I think I'd tend to agree with that. I'm not a physicist, but it seems obvious that tyre width must be a factor, and like many physical equations, the coefficient probably includes this factor. It's like the way the coefficient of lift embodies both the shape and the angle of attack of a wing into a single number, which "hides" the AoA from the lift equation. However, nobody would claim that AoA has no effect on lift! Intuition isn't always reliable when talking about physics (far from it), but in this case I think it has something to say. Thin bike tyres do reduce aerodynamic drag too, but the main benefit of them is reduction in rolling friction. Ask a cyclist! The pyramid example is interesting, but it's only a first approximation of a real physical system. A real tyre on a real surface behaves very differently from an inelastic solid, so the basic equation is probably inadequate to fully describe it.

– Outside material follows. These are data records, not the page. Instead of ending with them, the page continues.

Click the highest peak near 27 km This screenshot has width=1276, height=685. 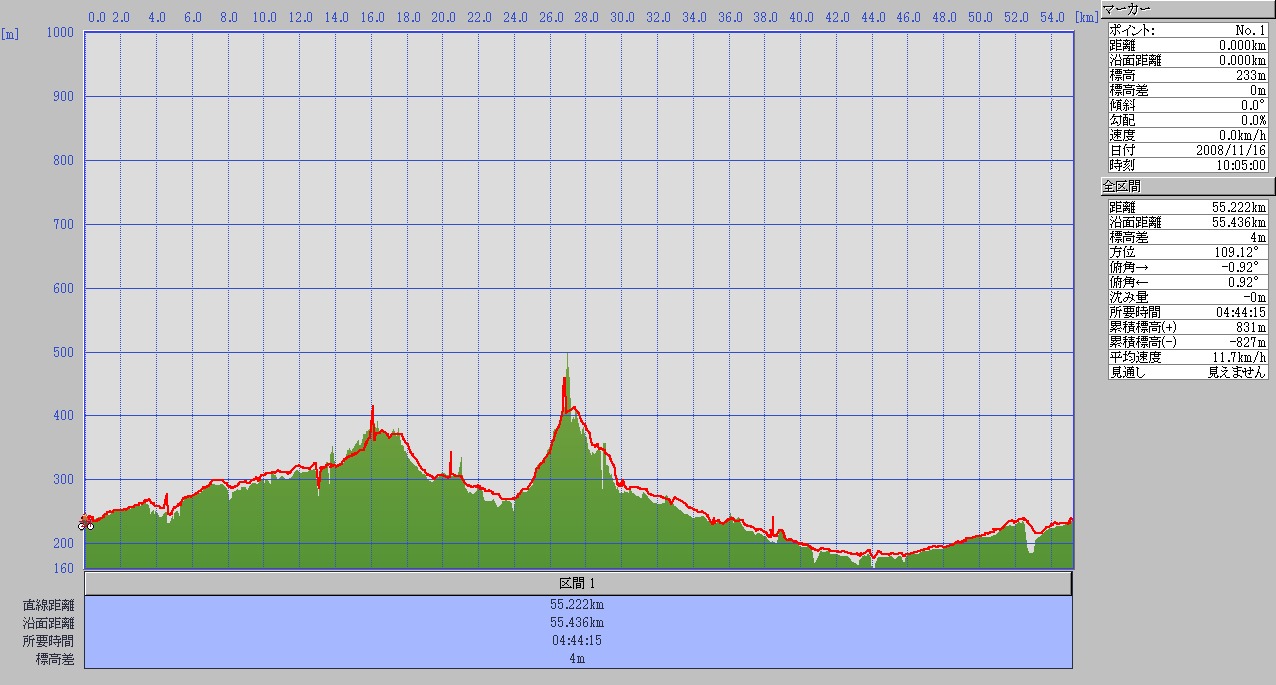click(568, 356)
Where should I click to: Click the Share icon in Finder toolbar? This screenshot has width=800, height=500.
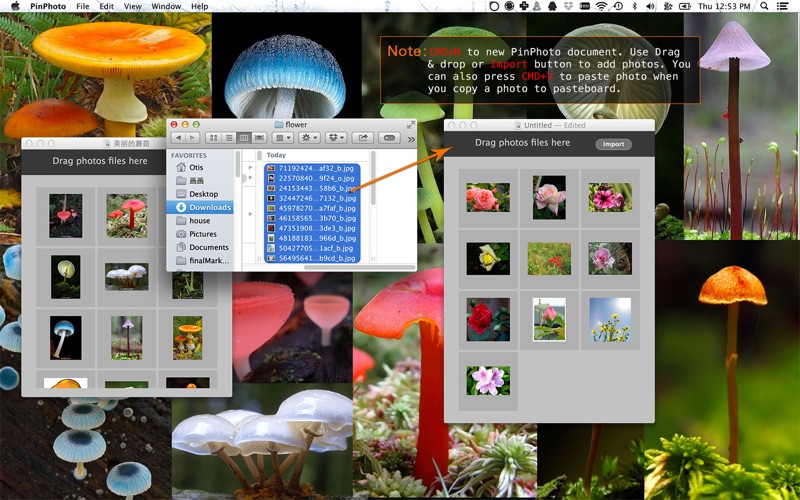coord(363,138)
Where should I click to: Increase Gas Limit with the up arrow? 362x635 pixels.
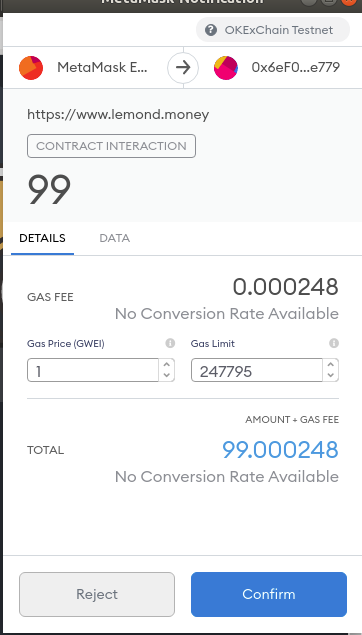[x=330, y=364]
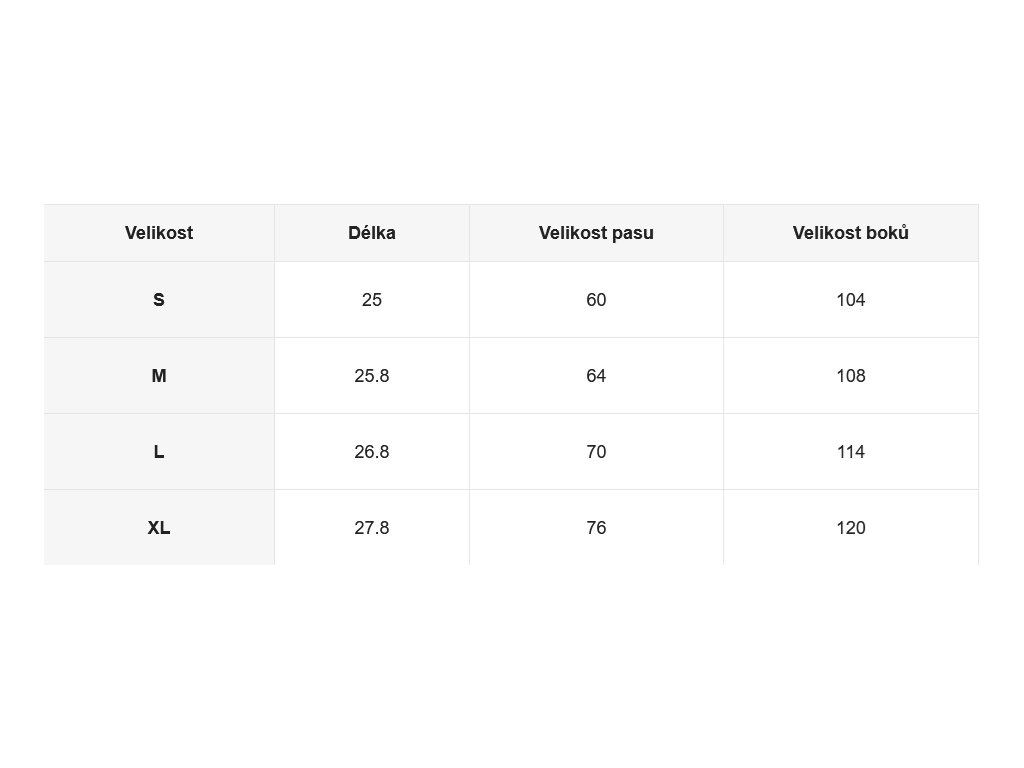Click the Délka column header

coord(372,233)
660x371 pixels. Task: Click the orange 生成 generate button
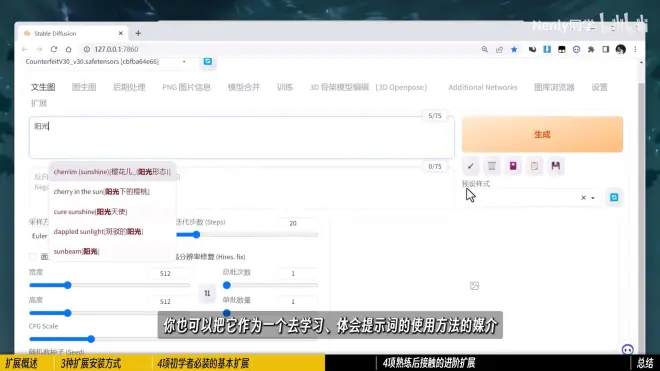click(x=542, y=134)
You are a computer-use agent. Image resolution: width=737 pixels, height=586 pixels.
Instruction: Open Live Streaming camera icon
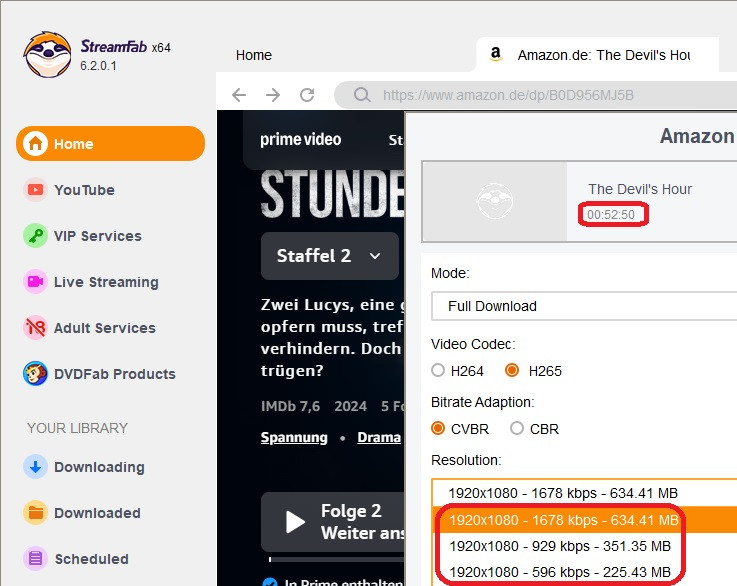click(36, 282)
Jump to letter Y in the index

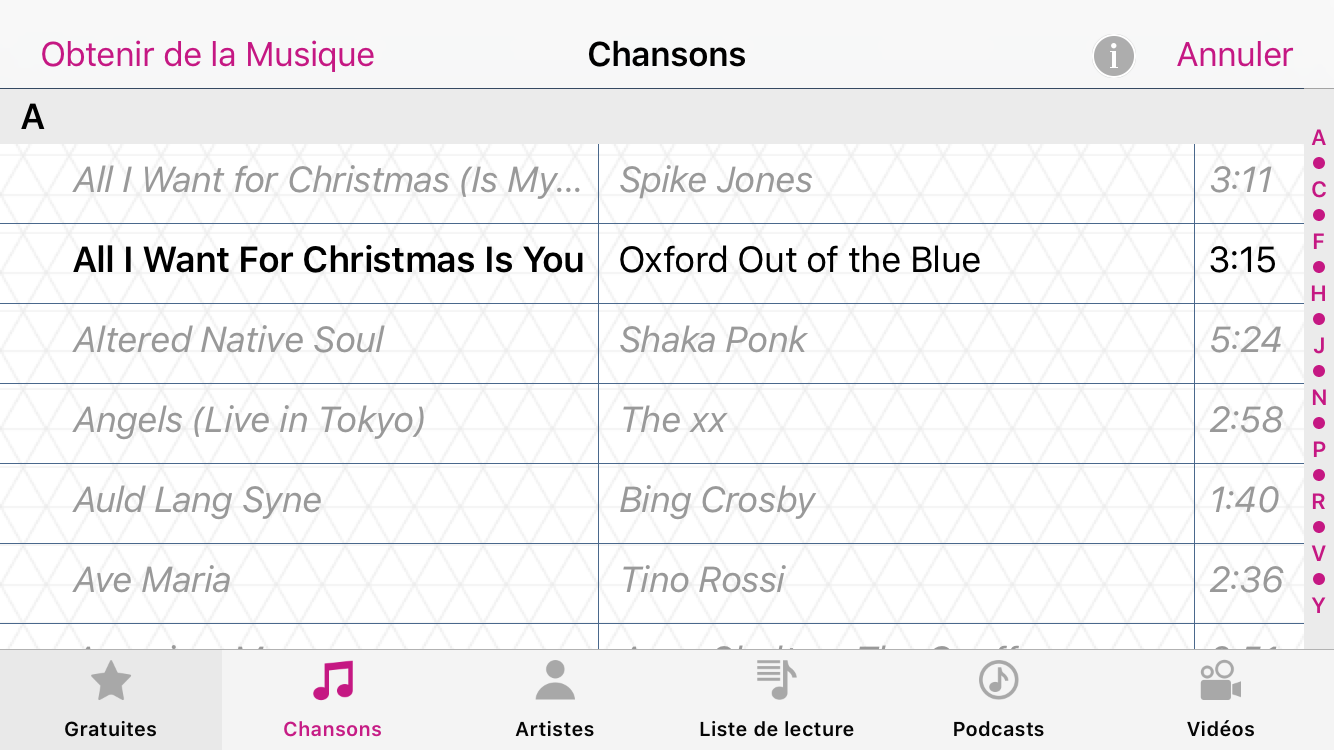1319,605
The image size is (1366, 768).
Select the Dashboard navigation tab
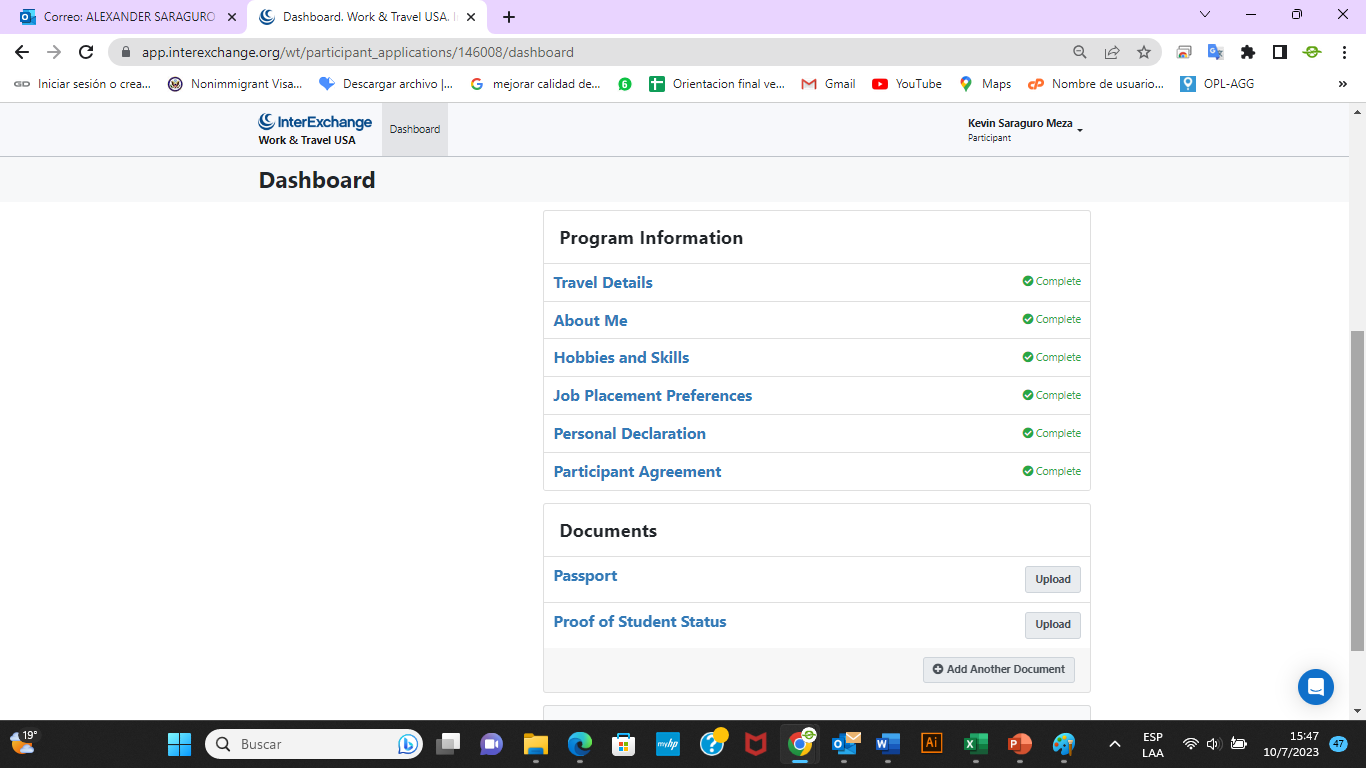click(415, 129)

A further thought - if surface contact area has no effect on riolling friction, why is it so much harder to push a vehicle with flat tyres than one with fully inflated tyres? According to the basic first approximation (like the pyramid), this shouldn't happen. If you get too detached from the real world and start to believe equations more than you do your own everyday experience, it's time to take a break! Graham 04:18, 19 January 2006 (UTC)[reply]

A further thought - the reason so many physics equation fall back on "coefficient of... x some other stuff" approaches is because the phenomena are so damned difficult to understand. It's much easier to simply measure the effect of a whole series of models, measure the results and then hide all the difficult stuff in a single multiplier so the curves come out to fit observation. It's true of aerofoil sections and I suspect it's true of rolling friction. So I guess what I'm saying is that whenever you see a formula containing a "coefficient of.. " anything, think what that number REALLY means. It means that there is stuff going on that's too complicated to separate out into more meaningful parts. Graham 04:30, 19 January 2006 (UTC)[reply]

I've never seen rolling resistance called rolling friction before, although the simple equation Fro=f.m.g is of the same form as coulomb friction. I think that is the main source of confusion here. Can the page be renamed? I will do some edits. I'll probably quote from the Bosch Automotive Handbook (Is this fair use?) jimbowley 19jan2006

Rolling resistance redirects here. I've added the other name in the first sentence. — Laura Scudder ☎ 01:34, 19 January 2006 (UTC)[reply]

I concur with Jim- it should be the other way around. --Nil0lab 00:48, 3 April 2006 (UTC)[reply]

I agree too - though to swap the pages will require an admin's intervention. Graham 13:06, 3 April 2006 (UTC)[reply]